━━━ Task data
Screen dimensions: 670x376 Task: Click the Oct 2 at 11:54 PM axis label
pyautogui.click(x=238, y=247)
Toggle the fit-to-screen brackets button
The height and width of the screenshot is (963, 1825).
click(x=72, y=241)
━━━━━━
━━━ Task data
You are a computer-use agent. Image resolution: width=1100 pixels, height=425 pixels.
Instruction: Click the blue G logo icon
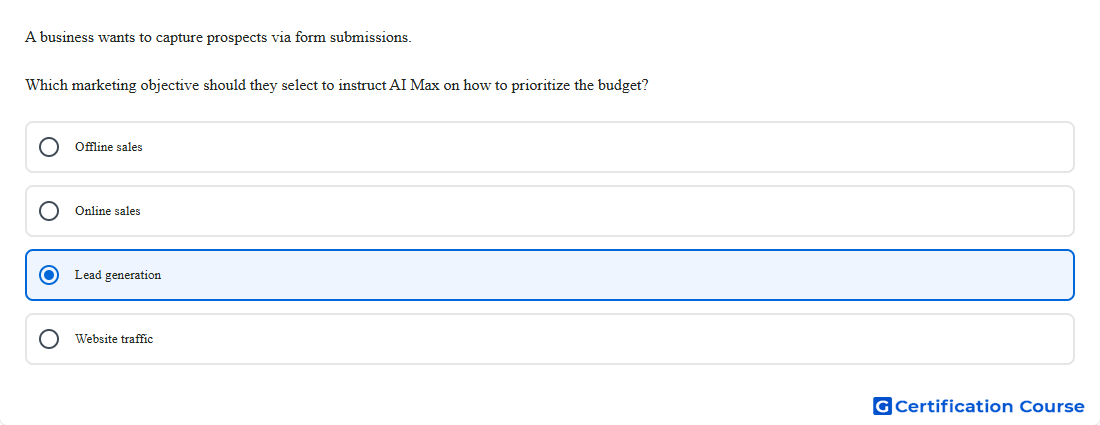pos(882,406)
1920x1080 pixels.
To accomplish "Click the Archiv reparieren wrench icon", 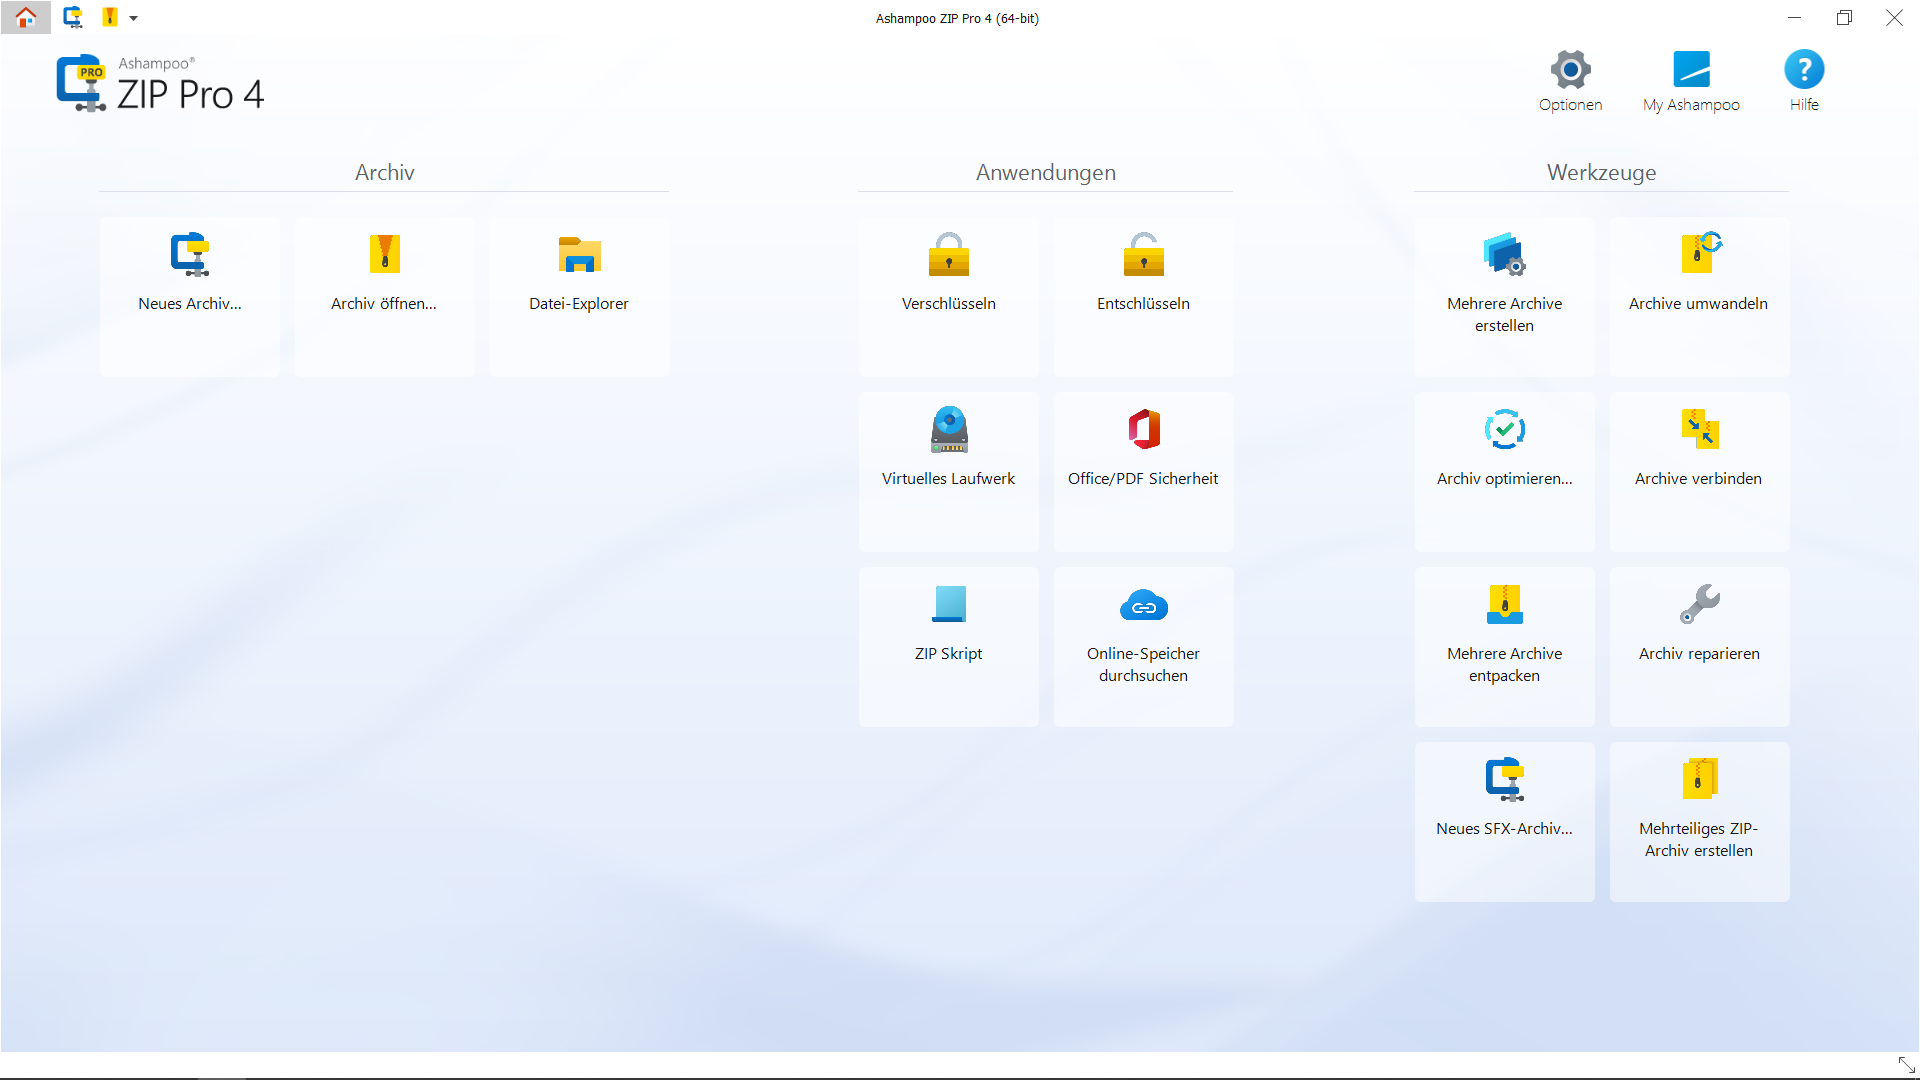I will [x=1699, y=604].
━━━━━━
━━━ Task data
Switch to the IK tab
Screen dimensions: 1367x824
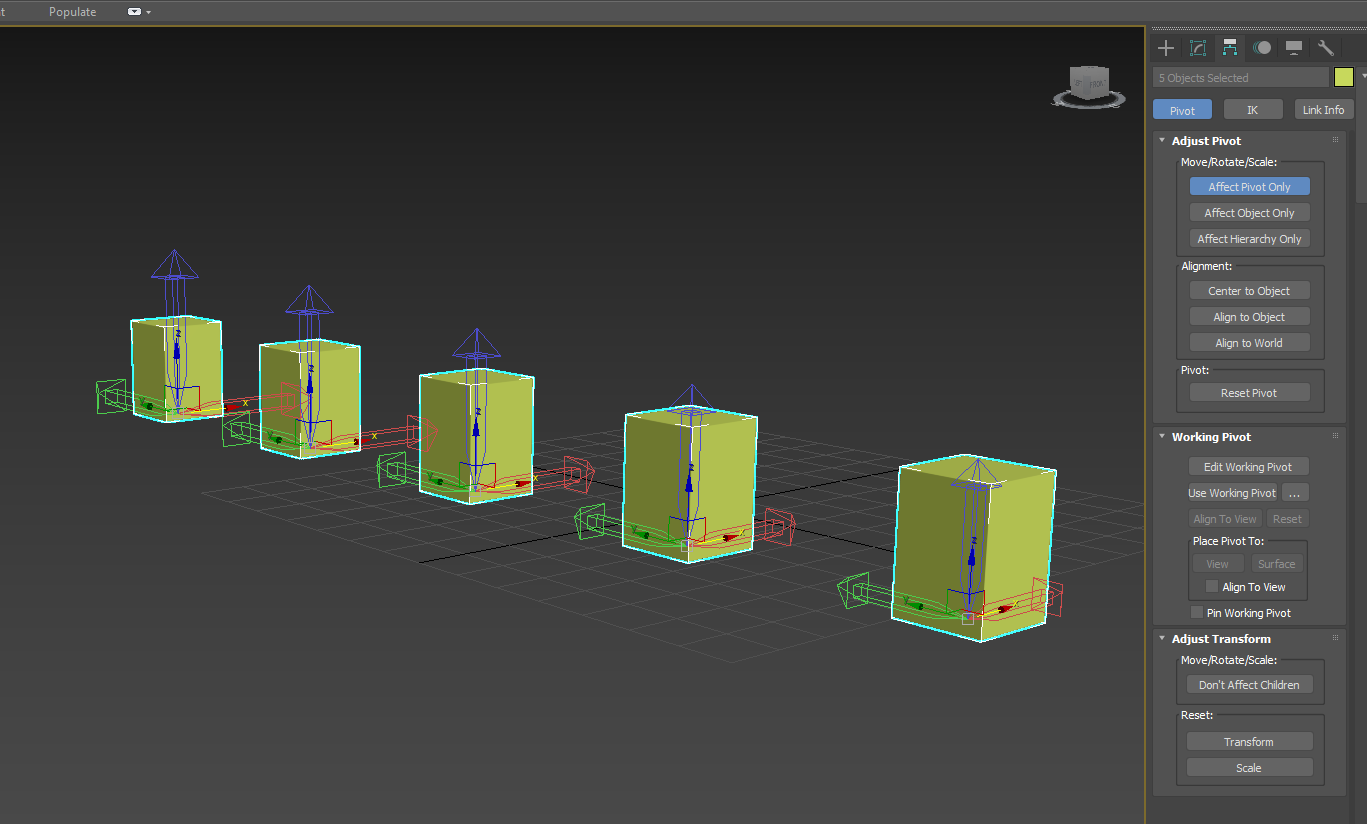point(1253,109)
━━━━━━
> **Direction**: Duplicate the data that opens with the line containing "Screen dimensions: 670x376" and closes with the line containing "click(x=72, y=241)", including both of those lines.

> **Solution**:
Screen dimensions: 670x376 Task: Click the Oct 2 at 11:54 PM axis label
pyautogui.click(x=238, y=247)
Toggle the fit-to-screen brackets button
The height and width of the screenshot is (963, 1825).
click(x=72, y=241)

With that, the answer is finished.